• _Task data_
== == ==

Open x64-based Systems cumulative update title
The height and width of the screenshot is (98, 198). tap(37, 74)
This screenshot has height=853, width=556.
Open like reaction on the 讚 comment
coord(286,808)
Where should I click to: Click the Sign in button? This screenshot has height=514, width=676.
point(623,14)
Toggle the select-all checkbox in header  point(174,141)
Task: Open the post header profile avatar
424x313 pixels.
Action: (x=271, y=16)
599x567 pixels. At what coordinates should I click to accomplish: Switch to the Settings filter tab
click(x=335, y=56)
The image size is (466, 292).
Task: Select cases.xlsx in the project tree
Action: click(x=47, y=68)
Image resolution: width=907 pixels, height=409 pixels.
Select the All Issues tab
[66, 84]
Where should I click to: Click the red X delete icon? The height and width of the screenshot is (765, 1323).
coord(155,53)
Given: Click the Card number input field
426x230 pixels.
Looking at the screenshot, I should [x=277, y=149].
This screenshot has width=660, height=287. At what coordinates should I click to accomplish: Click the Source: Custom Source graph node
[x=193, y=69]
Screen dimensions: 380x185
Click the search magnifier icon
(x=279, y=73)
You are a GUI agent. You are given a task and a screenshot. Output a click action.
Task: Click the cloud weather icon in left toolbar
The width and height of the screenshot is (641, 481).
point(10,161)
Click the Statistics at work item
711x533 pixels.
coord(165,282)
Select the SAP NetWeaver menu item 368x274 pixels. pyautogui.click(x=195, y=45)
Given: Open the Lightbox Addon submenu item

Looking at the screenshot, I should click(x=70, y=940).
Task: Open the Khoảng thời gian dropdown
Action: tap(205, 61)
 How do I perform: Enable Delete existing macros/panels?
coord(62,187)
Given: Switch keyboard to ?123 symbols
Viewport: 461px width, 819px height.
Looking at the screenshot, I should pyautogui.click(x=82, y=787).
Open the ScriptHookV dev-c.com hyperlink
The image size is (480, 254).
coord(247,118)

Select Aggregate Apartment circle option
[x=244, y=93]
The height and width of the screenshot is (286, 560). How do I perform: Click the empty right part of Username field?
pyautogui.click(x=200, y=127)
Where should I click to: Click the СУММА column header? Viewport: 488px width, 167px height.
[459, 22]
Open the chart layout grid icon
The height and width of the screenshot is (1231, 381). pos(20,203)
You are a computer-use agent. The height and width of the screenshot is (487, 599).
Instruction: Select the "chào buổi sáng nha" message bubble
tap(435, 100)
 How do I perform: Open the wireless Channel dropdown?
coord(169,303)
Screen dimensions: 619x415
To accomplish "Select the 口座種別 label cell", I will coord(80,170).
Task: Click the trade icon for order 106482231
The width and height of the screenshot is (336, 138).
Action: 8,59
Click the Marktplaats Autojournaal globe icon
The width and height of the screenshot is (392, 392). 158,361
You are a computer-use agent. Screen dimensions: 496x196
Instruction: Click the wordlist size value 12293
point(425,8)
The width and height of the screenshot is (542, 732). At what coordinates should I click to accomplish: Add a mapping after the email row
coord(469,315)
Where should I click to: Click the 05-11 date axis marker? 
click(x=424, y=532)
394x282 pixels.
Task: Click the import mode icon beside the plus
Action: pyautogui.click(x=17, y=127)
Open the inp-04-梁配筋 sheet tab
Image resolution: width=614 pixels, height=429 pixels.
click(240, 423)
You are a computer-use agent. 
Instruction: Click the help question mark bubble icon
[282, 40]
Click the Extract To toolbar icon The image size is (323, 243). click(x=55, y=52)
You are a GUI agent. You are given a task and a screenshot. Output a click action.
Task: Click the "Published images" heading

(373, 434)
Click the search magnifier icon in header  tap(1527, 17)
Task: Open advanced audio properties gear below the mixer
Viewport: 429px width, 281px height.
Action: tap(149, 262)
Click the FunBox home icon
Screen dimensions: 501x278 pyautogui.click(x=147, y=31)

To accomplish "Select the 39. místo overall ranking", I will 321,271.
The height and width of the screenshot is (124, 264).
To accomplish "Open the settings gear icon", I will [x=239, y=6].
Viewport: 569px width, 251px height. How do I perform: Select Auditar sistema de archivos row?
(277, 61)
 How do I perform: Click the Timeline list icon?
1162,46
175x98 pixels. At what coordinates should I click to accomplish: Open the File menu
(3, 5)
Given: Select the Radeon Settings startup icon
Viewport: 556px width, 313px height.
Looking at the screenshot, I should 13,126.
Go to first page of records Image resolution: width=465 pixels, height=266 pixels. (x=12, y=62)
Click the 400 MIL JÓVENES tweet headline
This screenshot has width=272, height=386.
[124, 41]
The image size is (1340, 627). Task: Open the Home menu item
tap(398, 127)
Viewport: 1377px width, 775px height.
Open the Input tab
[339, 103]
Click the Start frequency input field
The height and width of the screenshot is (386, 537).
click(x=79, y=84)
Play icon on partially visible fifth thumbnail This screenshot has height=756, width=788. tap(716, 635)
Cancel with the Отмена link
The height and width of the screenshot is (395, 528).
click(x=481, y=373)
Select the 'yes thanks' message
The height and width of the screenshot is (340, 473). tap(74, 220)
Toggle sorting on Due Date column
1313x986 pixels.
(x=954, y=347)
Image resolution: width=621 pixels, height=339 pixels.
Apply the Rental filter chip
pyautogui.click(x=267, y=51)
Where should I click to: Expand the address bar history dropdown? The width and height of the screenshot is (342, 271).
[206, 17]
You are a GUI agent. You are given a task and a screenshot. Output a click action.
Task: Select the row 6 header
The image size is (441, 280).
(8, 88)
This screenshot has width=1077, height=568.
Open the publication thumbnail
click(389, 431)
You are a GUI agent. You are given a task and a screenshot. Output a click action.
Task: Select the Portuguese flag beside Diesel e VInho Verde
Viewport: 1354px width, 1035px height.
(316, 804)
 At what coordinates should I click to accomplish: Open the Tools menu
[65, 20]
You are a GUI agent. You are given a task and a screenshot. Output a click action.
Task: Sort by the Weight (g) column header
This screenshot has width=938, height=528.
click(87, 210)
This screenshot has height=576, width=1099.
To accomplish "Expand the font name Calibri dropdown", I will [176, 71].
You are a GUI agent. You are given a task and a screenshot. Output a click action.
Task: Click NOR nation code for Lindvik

== == ==

• _Required work_
Make a word-for-word transcription of the listing above.

• _Result for this exercise_
Open x64-based Systems cumulative update title
The height and width of the screenshot is (98, 198). tap(37, 74)
This screenshot has height=853, width=556.
Open like reaction on the 讚 comment
coord(286,808)
Where should I click to: Click the Sign in button? This screenshot has height=514, width=676.
point(623,14)
Toggle the select-all checkbox in header  point(174,141)
Task: Open the post header profile avatar
424x313 pixels.
Action: (x=271, y=16)
599x567 pixels. At what coordinates should I click to accomplish: Switch to the Settings filter tab
click(x=335, y=56)
The image size is (466, 292).
Task: Select cases.xlsx in the project tree
Action: click(x=47, y=68)
Image resolution: width=907 pixels, height=409 pixels.
Select the All Issues tab
[66, 84]
Where should I click to: Click the red X delete icon? The height and width of the screenshot is (765, 1323).
coord(155,53)
Given: Click the Card number input field
426x230 pixels.
Looking at the screenshot, I should [x=277, y=149].
This screenshot has width=660, height=287. At what coordinates should I click to accomplish: Click the Source: Custom Source graph node
[x=193, y=69]
Screen dimensions: 380x185
Click the search magnifier icon
(x=279, y=73)
You are a GUI agent. You are given a task and a screenshot. Output a click action.
Task: Click the cloud weather icon in left toolbar
The width and height of the screenshot is (641, 481).
point(10,161)
Click the Statistics at work item
711x533 pixels.
coord(165,282)
Select the SAP NetWeaver menu item 368x274 pixels. pyautogui.click(x=195, y=45)
Given: Open the Lightbox Addon submenu item

Looking at the screenshot, I should click(x=70, y=940).
Task: Open the Khoảng thời gian dropdown
Action: tap(205, 61)
 How do I perform: Enable Delete existing macros/panels?
coord(62,187)
Given: Switch keyboard to ?123 symbols
Viewport: 461px width, 819px height.
Looking at the screenshot, I should pyautogui.click(x=82, y=787).
Open the ScriptHookV dev-c.com hyperlink
The image size is (480, 254).
coord(247,118)

Select Aggregate Apartment circle option
[x=244, y=93]
The height and width of the screenshot is (286, 560). How do I perform: Click the empty right part of Username field?
pyautogui.click(x=200, y=127)
Where should I click to: Click the СУММА column header? Viewport: 488px width, 167px height.
[459, 22]
Open the chart layout grid icon
The height and width of the screenshot is (1231, 381). pos(20,203)
You are a computer-use agent. The height and width of the screenshot is (487, 599).
Instruction: Select the "chào buổi sáng nha" message bubble
tap(435, 100)
 How do I perform: Open the wireless Channel dropdown?
coord(169,303)
Screen dimensions: 619x415
To accomplish "Select the 口座種別 label cell", I will coord(80,170).
Task: Click the trade icon for order 106482231
The width and height of the screenshot is (336, 138).
Action: 8,59
Click the Marktplaats Autojournaal globe icon
The width and height of the screenshot is (392, 392). 158,361
You are a computer-use agent. Screen dimensions: 496x196
Instruction: Click the wordlist size value 12293
point(425,8)
The width and height of the screenshot is (542, 732). At what coordinates should I click to accomplish: Add a mapping after the email row
coord(469,315)
Where should I click to: Click the 05-11 date axis marker? 
click(x=424, y=532)
394x282 pixels.
Task: Click the import mode icon beside the plus
Action: pyautogui.click(x=17, y=127)
Open the inp-04-梁配筋 sheet tab
Image resolution: width=614 pixels, height=429 pixels.
click(240, 423)
You are a computer-use agent. 
Instruction: Click the help question mark bubble icon
[282, 40]
Click the Extract To toolbar icon The image size is (323, 243). click(x=55, y=52)
You are a GUI agent. You are given a task and a screenshot. Output a click action.
Task: Click the "Published images" heading

(373, 434)
Click the search magnifier icon in header  tap(1527, 17)
Task: Open advanced audio properties gear below the mixer
Viewport: 429px width, 281px height.
Action: tap(149, 262)
Click the FunBox home icon
Screen dimensions: 501x278 pyautogui.click(x=147, y=31)

To accomplish "Select the 39. místo overall ranking", I will 321,271.
The height and width of the screenshot is (124, 264).
To accomplish "Open the settings gear icon", I will [x=239, y=6].
Viewport: 569px width, 251px height. How do I perform: Select Auditar sistema de archivos row?
(277, 61)
 How do I perform: Click the Timeline list icon?
1162,46
175x98 pixels. At what coordinates should I click to accomplish: Open the File menu
(3, 5)
Given: Select the Radeon Settings startup icon
Viewport: 556px width, 313px height.
Looking at the screenshot, I should 13,126.
Go to first page of records Image resolution: width=465 pixels, height=266 pixels. (x=12, y=62)
Click the 400 MIL JÓVENES tweet headline
This screenshot has width=272, height=386.
[124, 41]
The image size is (1340, 627). Task: Open the Home menu item
tap(398, 127)
Viewport: 1377px width, 775px height.
Open the Input tab
[339, 103]
Click the Start frequency input field
The height and width of the screenshot is (386, 537).
click(x=79, y=84)
Play icon on partially visible fifth thumbnail This screenshot has height=756, width=788. tap(716, 635)
Cancel with the Отмена link
The height and width of the screenshot is (395, 528).
click(x=481, y=373)
Select the 'yes thanks' message
The height and width of the screenshot is (340, 473). tap(74, 220)
Toggle sorting on Due Date column
1313x986 pixels.
(x=954, y=347)
Image resolution: width=621 pixels, height=339 pixels.
Apply the Rental filter chip
pyautogui.click(x=267, y=51)
Where should I click to: Expand the address bar history dropdown? The width and height of the screenshot is (342, 271).
[206, 17]
You are a GUI agent. You are given a task and a screenshot. Output a click action.
Task: Select the row 6 header
The image size is (441, 280).
(8, 88)
This screenshot has width=1077, height=568.
Open the publication thumbnail
click(389, 431)
You are a GUI agent. You are given a task and a screenshot. Output a click action.
Task: Select the Portuguese flag beside Diesel e VInho Verde
Viewport: 1354px width, 1035px height.
(316, 804)
 At what coordinates should I click to accomplish: Open the Tools menu
[65, 20]
You are a GUI agent. You are given a task and a screenshot. Output a click action.
Task: Sort by the Weight (g) column header
This screenshot has width=938, height=528.
click(87, 210)
This screenshot has height=576, width=1099.
To accomplish "Expand the font name Calibri dropdown", I will [176, 71].
You are a GUI agent. You are given a task and a screenshot. Output a click action.
Task: Click NOR nation code for Lindvik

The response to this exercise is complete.